- **OPDRACHT**
Beantwoord aan de hand van het fragment hieronder de volgende vragen:
1. Waar heeft Jacoba van Beieren waarschijnlijk gewoond?
2. In welke stad en in welk jaar is Beatrijs Schweitzer geboren?
3. Welke inspiratiebron noemde Schweitzer vroeger graag?

- **FRAGMENT**
|---|

Jacoba van Beieren was een tijdlang eigenaar van dit gebied, waarschijnlijk heeft zij nog op het kasteeltje bij Oosterwijk gewoond (bestaat niet meer). Zij was een hele dappere vrouw, die in haar eentje enorm haar mannetje moest staan om voor haar belangen op te komen. Volgens de legende zou zij over de Linge naar Leerdam gekomen zijn, gezeten op een zwaan.

 

Beatrijs Schweitzer

Schweitzer ( Utrecht, 1960), volgde de kunstacademie HKU en studeerde daarna kunstgeschiedenis.

 

Beatrijs “Al mijn werk ontstaat vanuit fascinatie voor het menselijke vermogen om te creëren. Kleine uitvindingen van (vermeend) praktisch of mentaal nut, oude werktuigjes of instrumenten, die we soms alleen nog maar vaag herkennen.  Maar evengoed geldt dat voor het vermogen van mensen om zichzelf te ontwikkelen.  Dat is nooit een autonoom proces, maar gaat altijd in een wisselwerking, een dialoog met de natuur of een ander mens.  Noemde ik vroeger graag de handboog als inspiratiebron - zo mooi eenvoudig samengesteld door twee materialen ‘met vernuft’ te combineren tot een doeltreffend beeld - de laatste jaren is daar het concept over ‘mensen van steen’ bijgekomen; dat gaat meer over ontwikkeling.  Het werken met ‘mensen van glas’ maakt daar ook deel van uit.  Voor mij staat dat voor een bewustere fase, iets minder archaïsch en meer reflectief. Maar beide komen voor mij uit dezelfde bron, en soms komen de stromen samen.

Het plezier in materiaalgebruik blijft ook onverwoestbaar; af en toe moet er gewoon een wagentje gemaakt worden. Al is het maar een wagentje om de onzekerheid te spiegelen, of vraagtekens te verplaatsen. Het concept is daarbij doorgaans leidend vóór materiaal- en vormkeuze”.

|---|

- **GEGEVENSBLOK**
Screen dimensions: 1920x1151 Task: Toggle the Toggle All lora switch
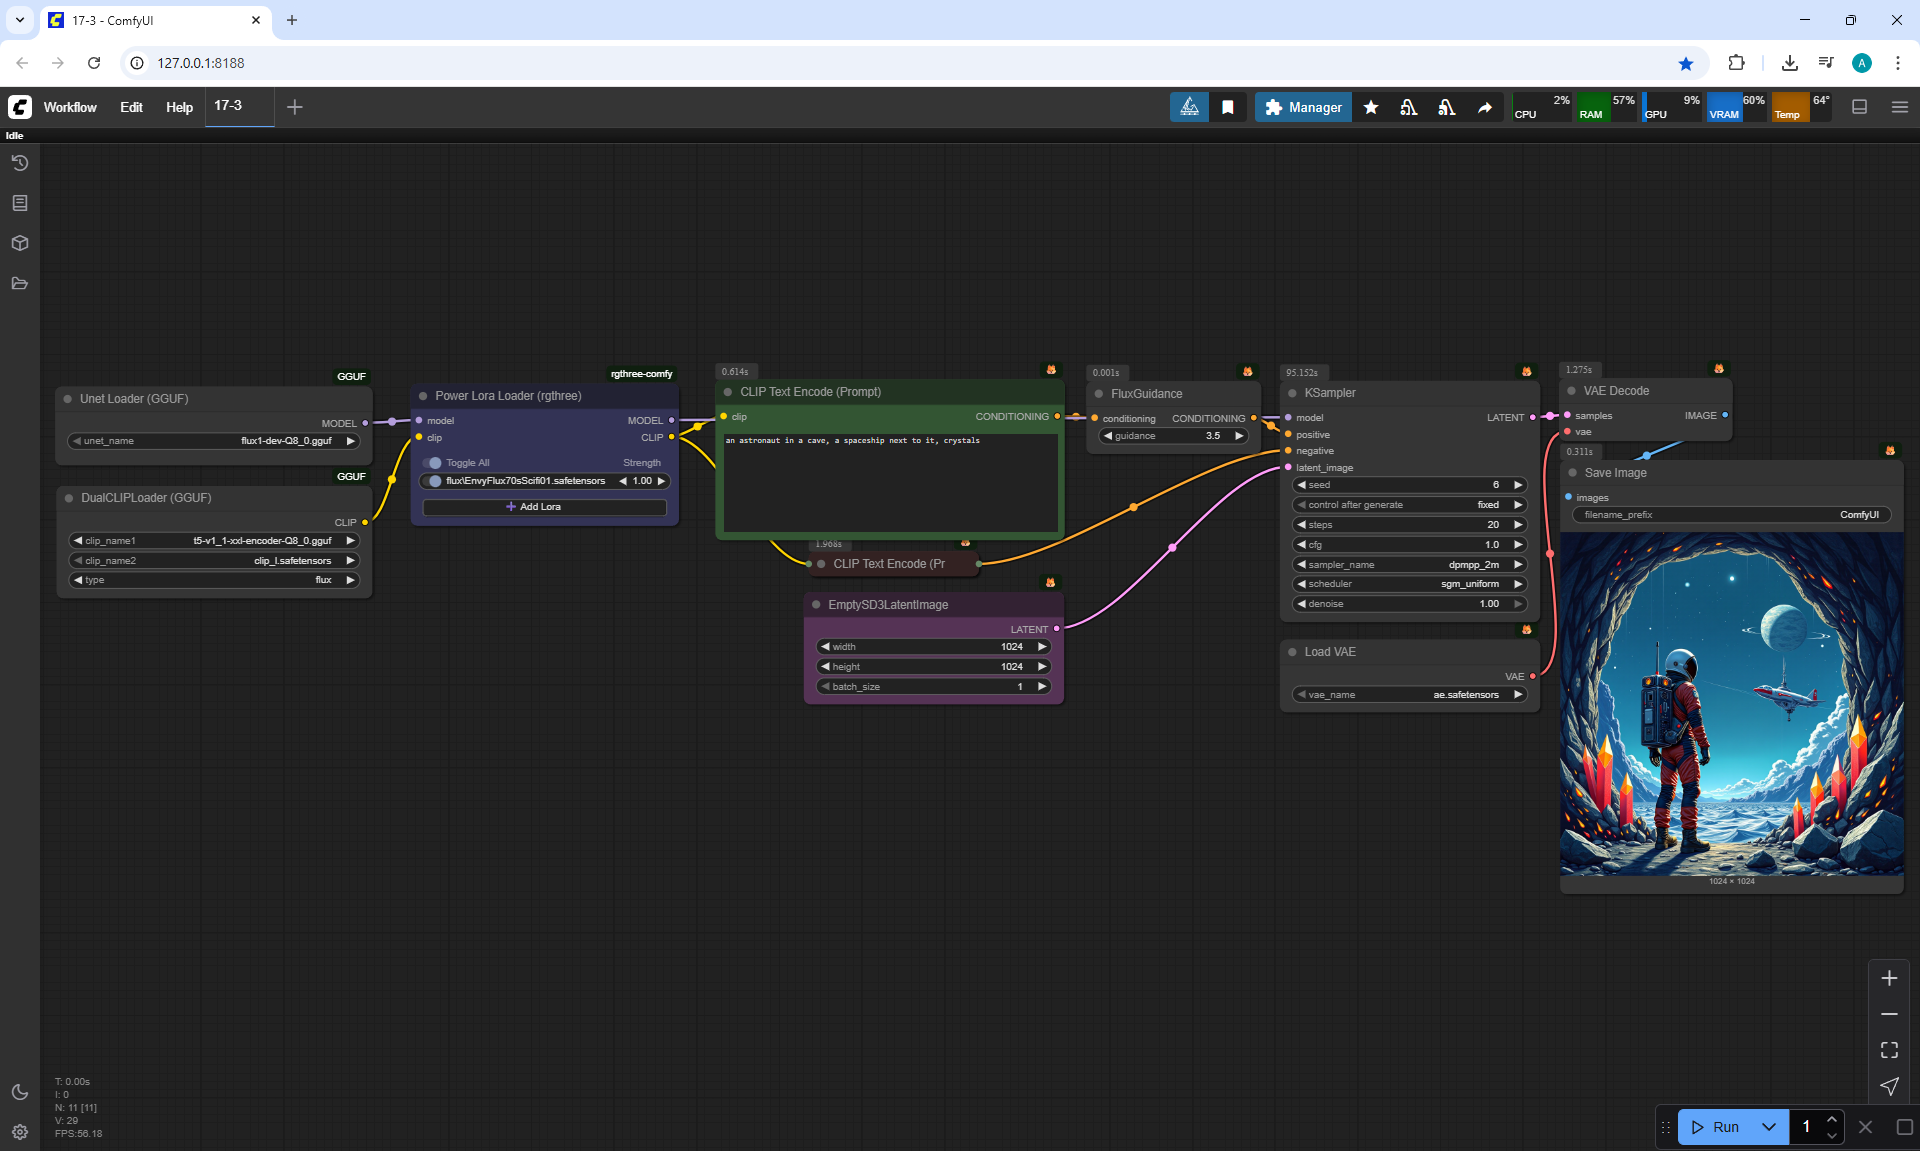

|---|

- **VERWACHT ANTWOORD**
1. Op het kasteeltje bij Oosterwijk.
2. In Utrecht, in 1960.
3. De handboog.